Published online by Cambridge University Press:  25 May 2001

Karl Claxton
University of York
Peter J. Neumann
Harvard Center for Risk Analysis
Sally Araki
Harvard Center for Risk Analysis
Milton C. Weinstein
Harvard Center for Risk Analysis


A framework is presented that distinguishes the conceptually separate decisions of which treatment strategy is optimal from the question of whether more information is required to inform this choice in the future. The authors argue that the choice of treatment strategy should be based on expected utility, and the only valid reason to characterize the uncertainty surrounding outcomes of interest is to establish the value of acquiring additional information. A Bayesian decision theoretic approach is demonstrated through a probabilistic analysis of a published policy model of Alzheimer's disease. The expected value of perfect information is estimated for the decision to adopt a new pharmaceutical for the population of patients with Alzheimer's disease in the United States. This provides an upper bound on the value of additional research. The value of information is also estimated for each of the model inputs.
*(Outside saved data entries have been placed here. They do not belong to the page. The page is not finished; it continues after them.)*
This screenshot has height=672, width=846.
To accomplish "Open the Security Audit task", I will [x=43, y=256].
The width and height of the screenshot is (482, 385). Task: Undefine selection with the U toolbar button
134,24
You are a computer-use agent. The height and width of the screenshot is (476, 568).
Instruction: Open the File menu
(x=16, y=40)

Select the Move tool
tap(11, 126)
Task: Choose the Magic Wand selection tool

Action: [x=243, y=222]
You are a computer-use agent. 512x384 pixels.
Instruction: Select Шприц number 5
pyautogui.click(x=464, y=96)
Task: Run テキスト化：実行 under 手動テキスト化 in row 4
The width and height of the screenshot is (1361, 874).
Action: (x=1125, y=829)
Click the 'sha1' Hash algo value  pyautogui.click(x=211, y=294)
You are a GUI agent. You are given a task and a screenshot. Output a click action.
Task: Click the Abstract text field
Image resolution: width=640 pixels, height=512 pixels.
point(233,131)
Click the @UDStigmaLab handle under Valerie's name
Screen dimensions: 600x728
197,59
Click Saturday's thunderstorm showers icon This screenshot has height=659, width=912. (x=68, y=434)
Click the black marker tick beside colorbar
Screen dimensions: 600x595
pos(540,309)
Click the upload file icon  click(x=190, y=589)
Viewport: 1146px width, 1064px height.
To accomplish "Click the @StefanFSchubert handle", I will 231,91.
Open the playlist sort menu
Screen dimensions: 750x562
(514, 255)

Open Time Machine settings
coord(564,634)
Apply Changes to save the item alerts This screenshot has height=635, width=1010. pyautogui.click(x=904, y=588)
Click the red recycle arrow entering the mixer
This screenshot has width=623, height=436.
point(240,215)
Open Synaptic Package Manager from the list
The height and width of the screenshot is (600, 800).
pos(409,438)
This analysis can focus future research by identifying those parameters where more precise estimates would be most valuable and indicating whether an experimental design would be required. We also discuss how this type of analysis can also be used to design experimental research efficiently (identifying optimal sample size and optimal sample allocation) based on the marginal cost and marginal benefit of sample information. Value-of-information analysis can provide a measure of the expected payoff from proposed research, which can be used to set priorities in research and development. It can also inform an efficient regulatory framework for new healthcare technologies: an analysis of the value of information would define when a claim for a new technology should be deemed substantiated and when evidence should be considered competent and reliable when it is not cost-effective to gather any more information.